Organize suç örgütü lideri olduğu belirtilen Sedat Peker’in, sosyal medya hesaplarında yayımladığı videolar konuşulmaya devam ediliyor.
Videolarla birlikte, Türkiye’de mafya, siyaset ilişkisi yeniden tartışılmaya başlandı. Ülkenin 90’lı yıllara geri döndüğü eleştirileri yapıldı, Susurluk Skandalı benzetmeleri gündeme geldi.
Ergenekon kumpası mağduru Avukat ve İstanbul Organize Suçlarla Mücadele ve Kaçakçılık Şube Müdürlüğü eski müdürü Adil Serdar Saçan, sosyal medya hesabından tecrübelerini aktardı ve mafyayla nasıl mücadele edilmesi gerektiğini anlattı.
“BAŞTA DİN EKSENLİ PARTİLERİN MİLLETVEKİLLERİ OLMAK ÜZERE ONLARCA SİYASETÇİ ARADI”
Saçan, şu ifadeleri kullandı:
“Mafya nasıl yok edilir? Meclisinizi mafyosilere kapatın. Yerel güç sahiplerini meclise taşımayın. Ülkeyi para ve güç sahibi olanlara teslim etmeyin. Memur, işçi, çiftçi, ev hanımı, öğrenci, işsiz insanları meclise taşıyan sistemi kurun. Sorun kendiliğinden hallolur.
Adam bildiğin pezevenkti. Genelevdeki tüm evlerin sahibi. Annesi; ‘Osmanlının torunlarını burada satıyoruz’ demişti… Hiç operasyon yapılmadı. Kimse cesaret edemedi… Biz ettik… Başta din eksenli partilerin milletvekilleri olmak üzere onlarca siyasetçi aradı. ‘Bırakın adamı’ dediler. Bırakmadık.

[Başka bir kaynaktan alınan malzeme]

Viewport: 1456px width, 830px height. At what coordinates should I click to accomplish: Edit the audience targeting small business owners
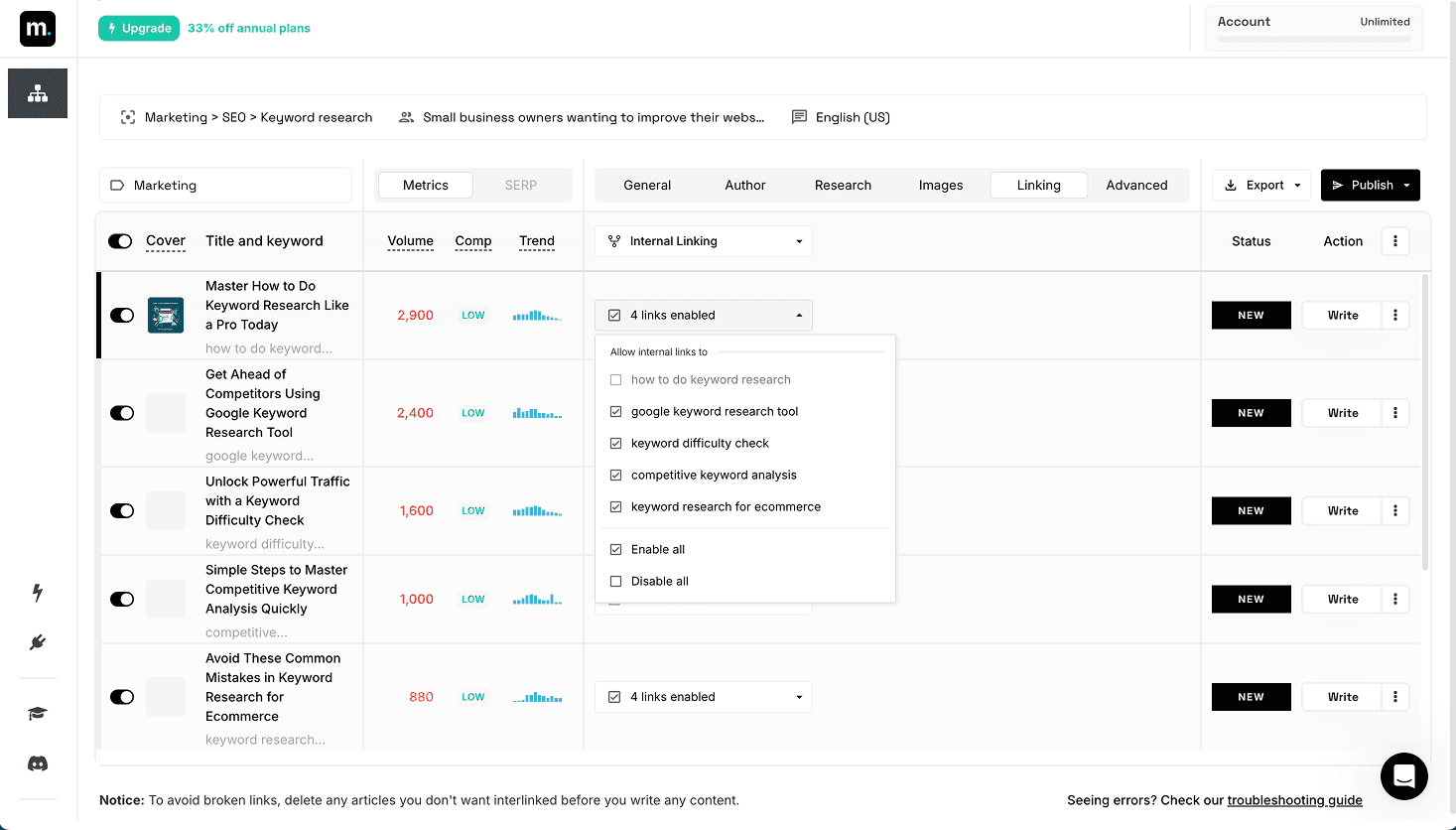[582, 117]
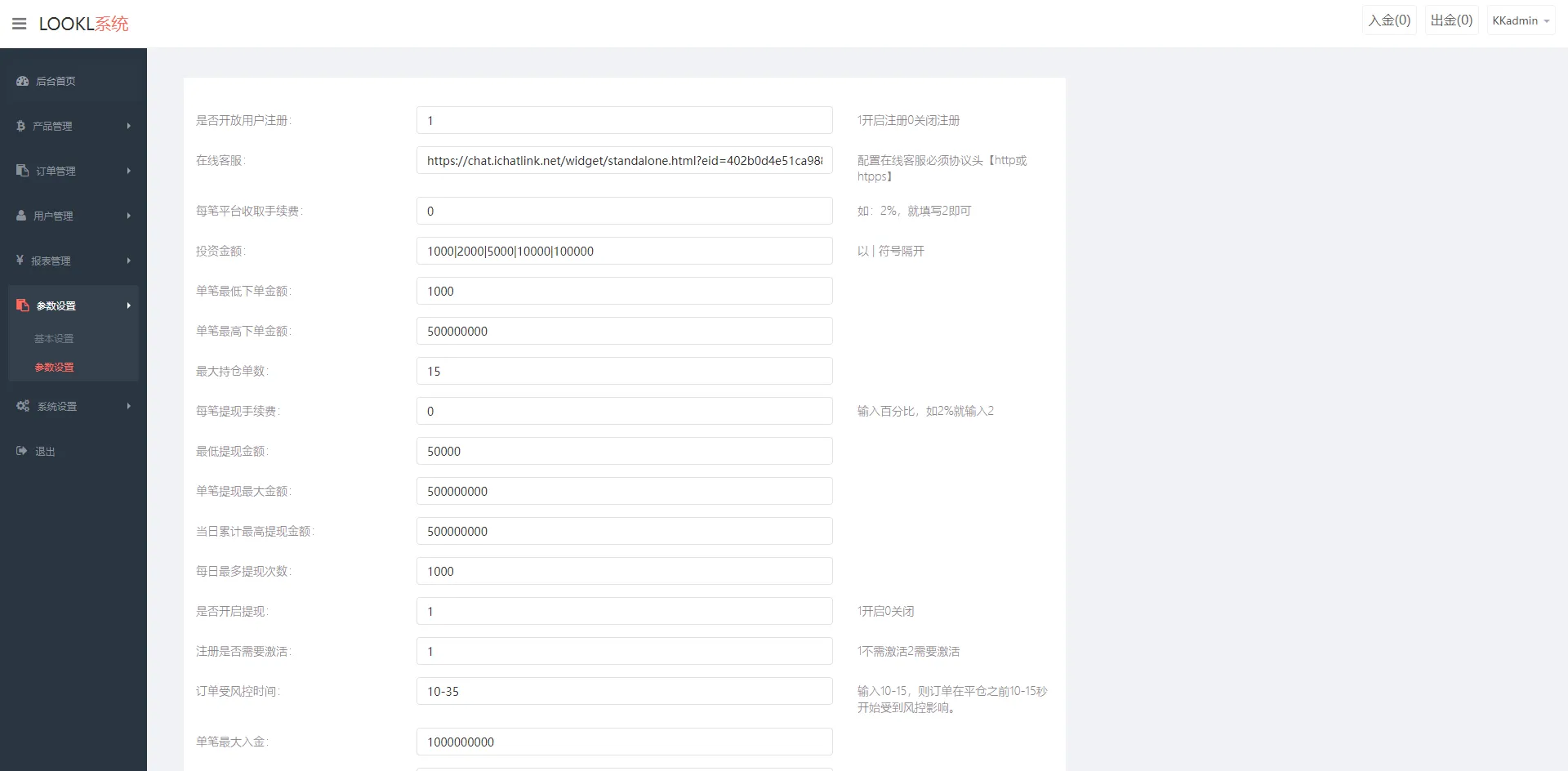Open the KKadmin account dropdown

coord(1520,20)
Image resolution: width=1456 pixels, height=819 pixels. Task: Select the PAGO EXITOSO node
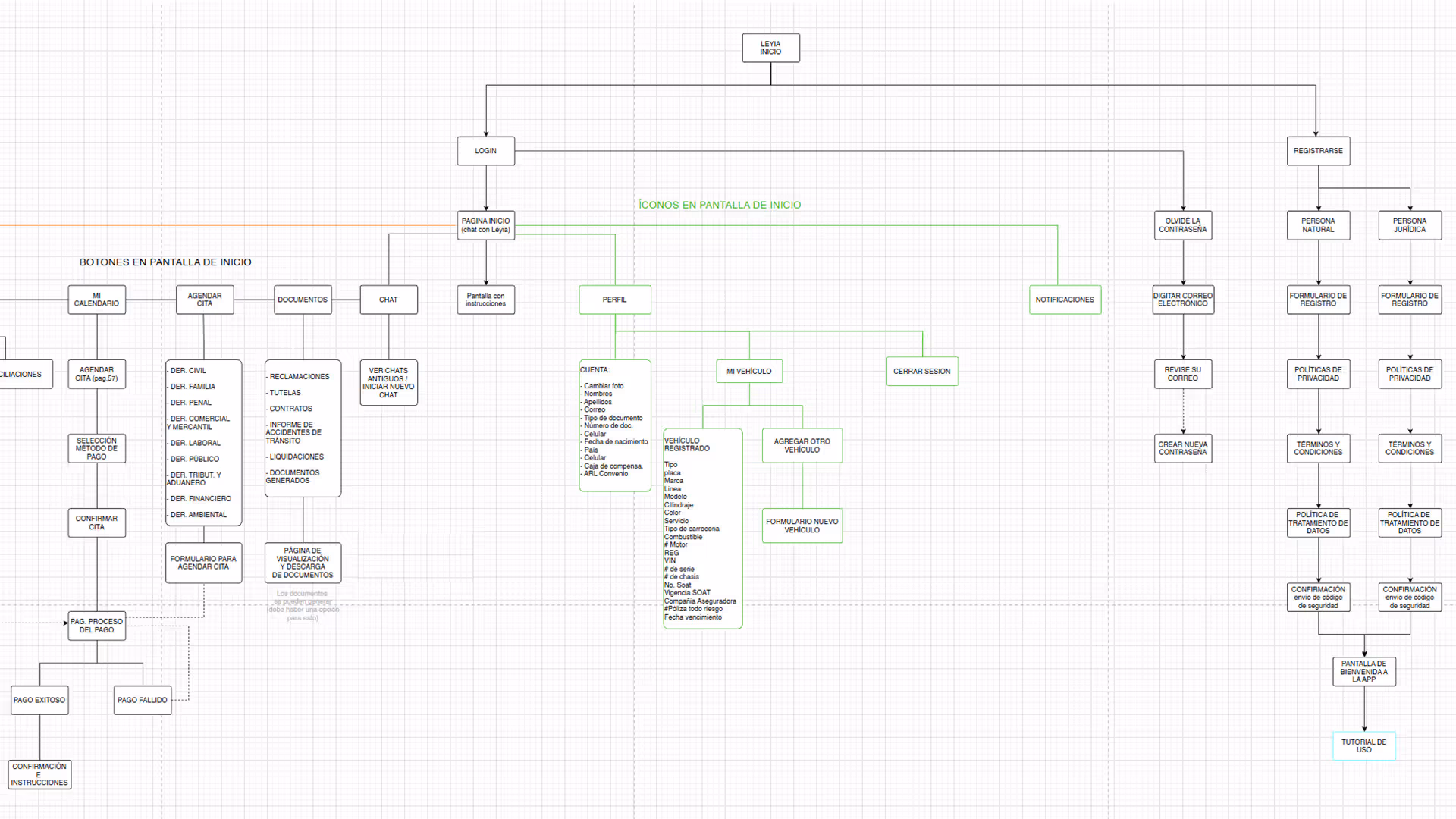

Genelevde borçlandırdıkları kadınlara zorla imzalattıkları senetleri İstanbul Emniyet Müdürlüğünün Bahçesinde yaktık. Tanıklar genelev kadınları. Haydi inkar edin. Onlar sizden delikanlı.”
“EN KALİTESİZ, YALANCI VE ÜÇ KAĞITÇI KESİMİN…”
“Delikanlılık sözle, söylemle olmaz. Yürek, bilek gerektirir. Delikanlının koruyucusu Hz. Allah’tır, karar gerektirmez” diyen Saçan, açıklamasını şöyle sürdürdü:
“Siyaset temizlenmeden ülke temizlenemez. Temiz olan herkes ses vermeli… Şüpheli hiç kimsenin eşi ya da çocukları şüpheli değildir. Herkes hukuka uymak zorundadır. İktidar sahipleri daha çok uymak zorundadır.
5 Yıl İstanbul Organize Suçlarla Mücadele Şube Müdürlüğü yaptım. En kalitesiz, yalancı ve üç kağıtçı kesimin, mafya ve destekçileri; siyaset, iş adamı, satılmış kamu görevlileri ve satılmış basın mensupları olduğunu gördüm. Özet budur.”